Frontostriatal mechanisms in instruction-based learning as a hallmark of flexible goal-directed behavior

Front Psychol. 2012 Jun 11:3:192. doi: 10.3389/fpsyg.2012.00192. eCollection 2012.

Abstract

THE PRESENT REVIEW INTENDS TO PROVIDE A NEUROSCIENTIFIC PERSPECTIVE ON THE FLEXIBLE (HERE: almost instantaneous) adoption of novel goal-directed behaviors. The overarching goal is to sketch the emerging framework for examining instruction-based learning and how this can be related to more established research approaches to instrumental learning and goal-directed action. We particularly focus on the contribution of frontal and striatal brain regions drawing on studies in both, animals and humans, but with an emphasize put on human neuroimaging studies. In section one, we review and integrate a selection of previous studies that are suited to generally delineate the neural underpinnings of goal-directed action as opposed to more stimulus-based (i.e., habitual) action.
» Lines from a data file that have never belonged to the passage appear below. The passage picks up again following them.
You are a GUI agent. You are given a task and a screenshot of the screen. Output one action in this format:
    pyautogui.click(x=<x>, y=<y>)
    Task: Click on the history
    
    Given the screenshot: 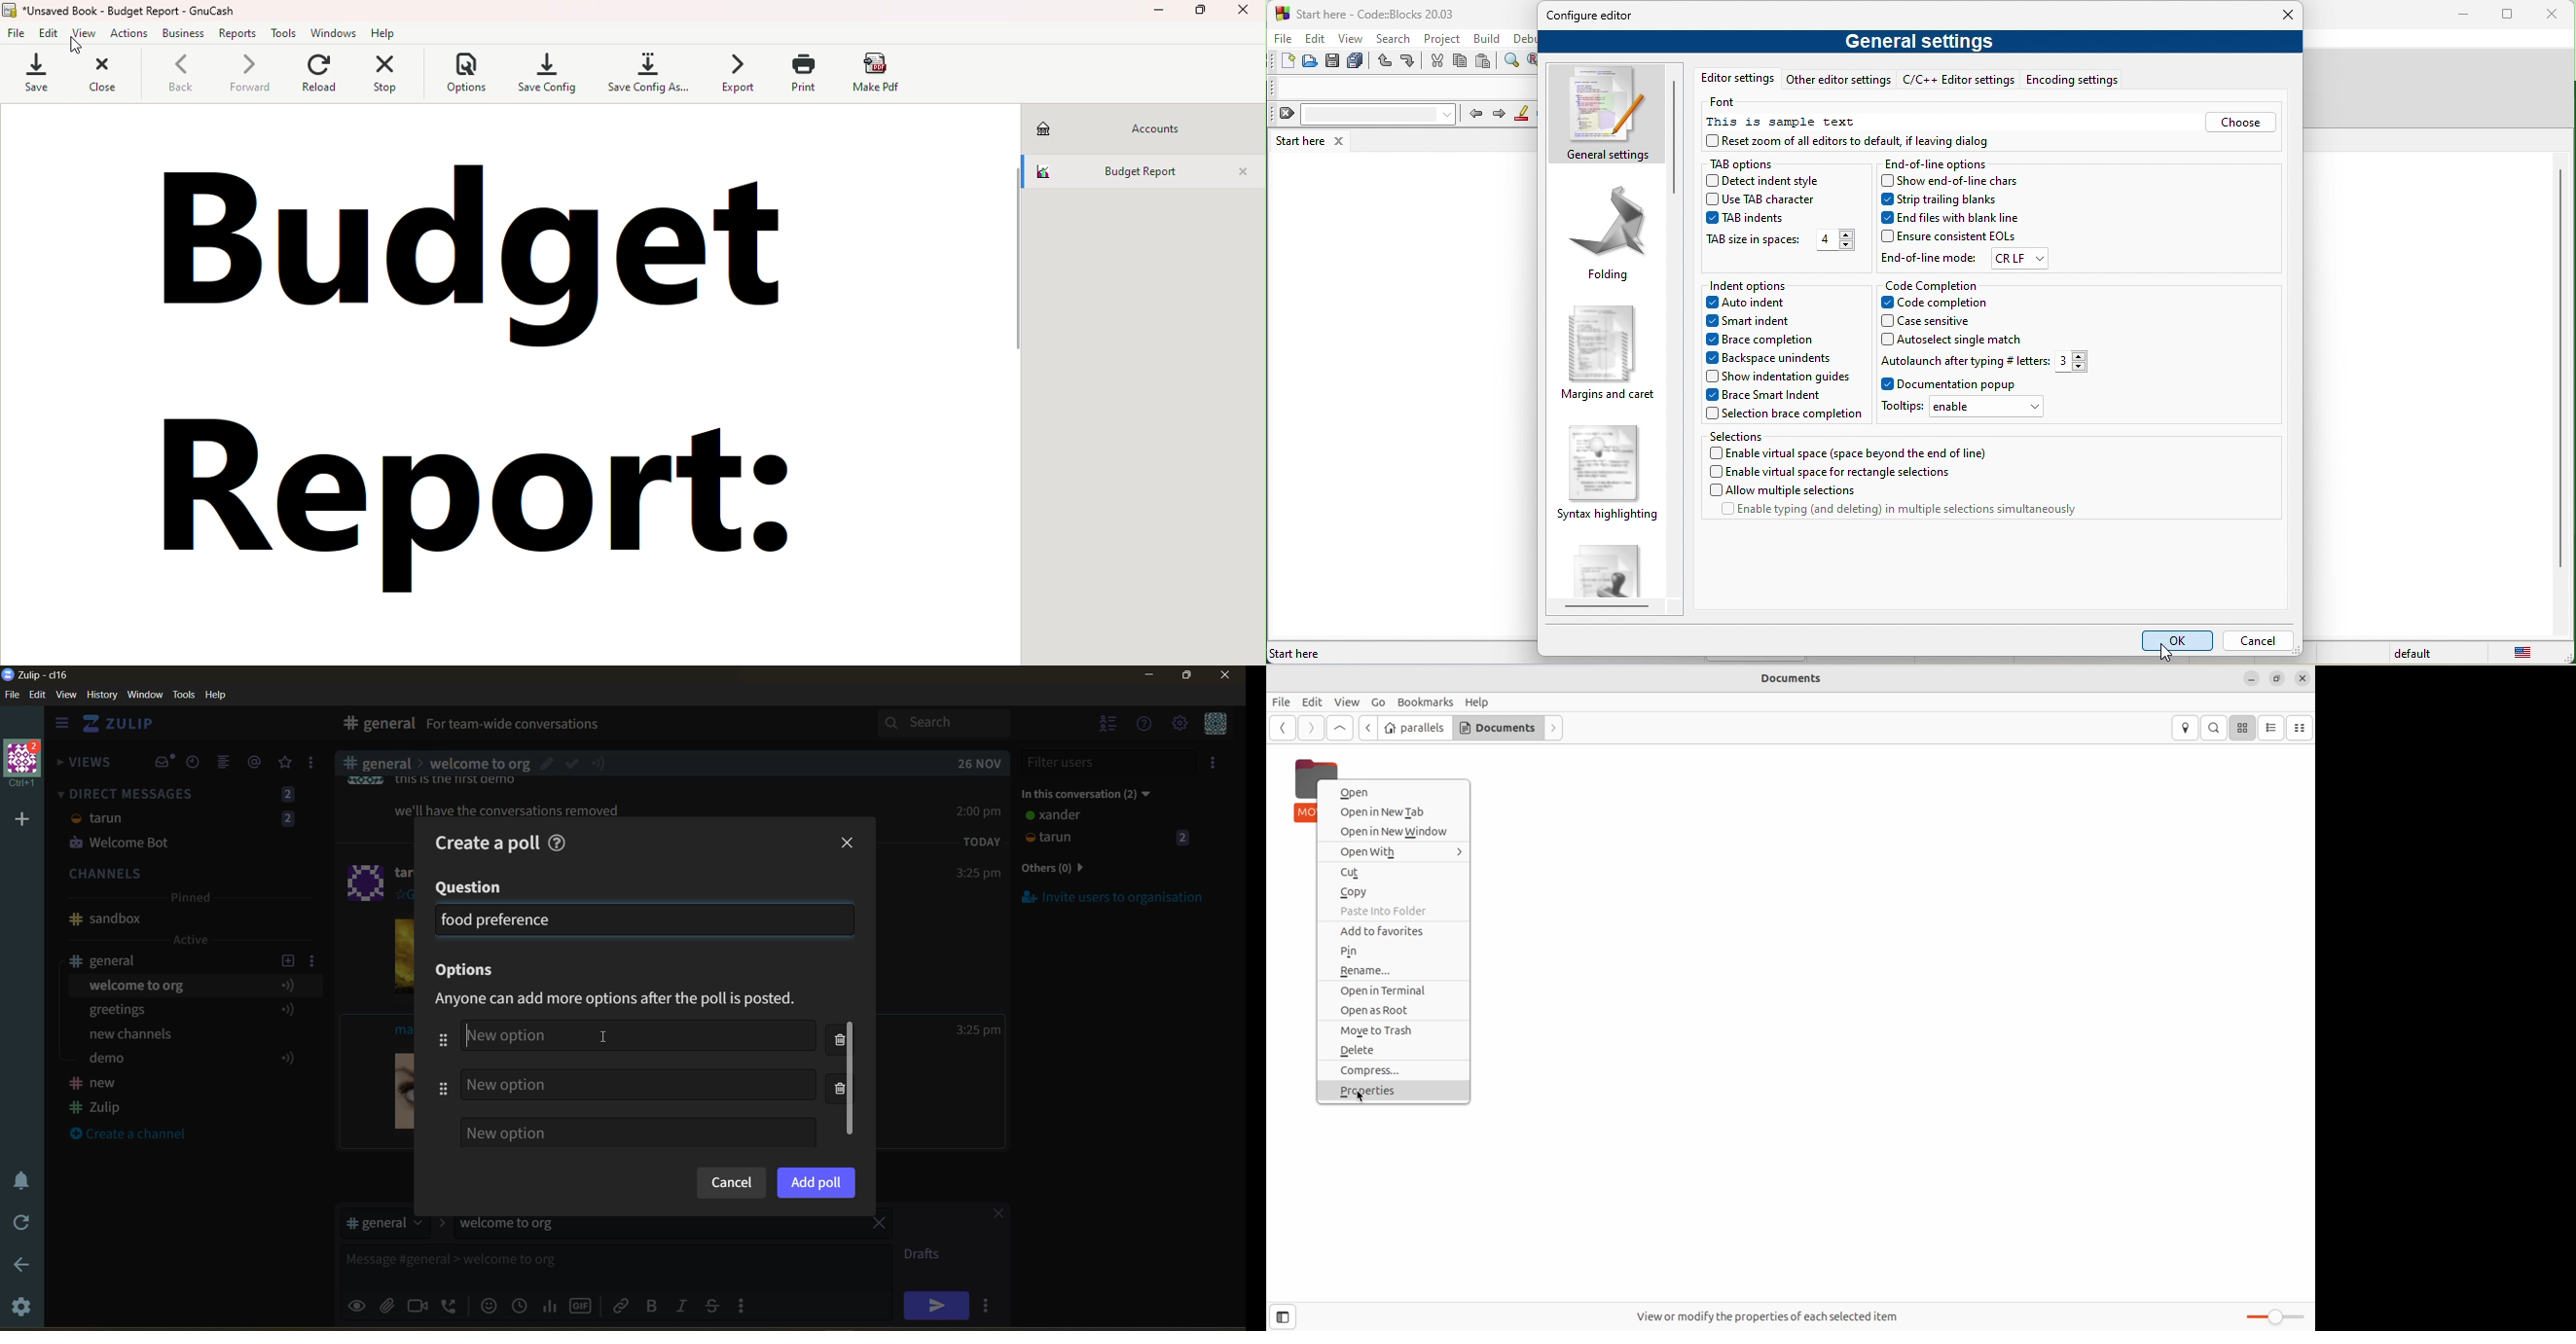 What is the action you would take?
    pyautogui.click(x=102, y=697)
Building on that the second section focuses more directly on the flexibility to rapidly implement novel behavioral rules as a hallmark of goal-directed action with a special emphasis on instructed rules. In essence, the current neuroscientific evidence suggests that the prefrontal cortex and associative striatum are able to selectively and transiently code the currently relevant relationship between stimuli, actions, and the effects of these actions in both, instruction-based learning as well as in trial-and-error learning. The premotor cortex in turn seems to form more durable associations between stimuli and actions or stimuli, actions and effects (but not incentive values) thus representing the available action possibilities. Together, the central message of the present review is that instruction-based learning should be understood as a prime example of goal-directed action, necessitating a closer interlacing with basic mechanisms of goal-directed action on a more general level.

Keywords: basal ganglia; ideomotor theory; instruction; instrumental learning; prefrontal cortex; premotor cortex.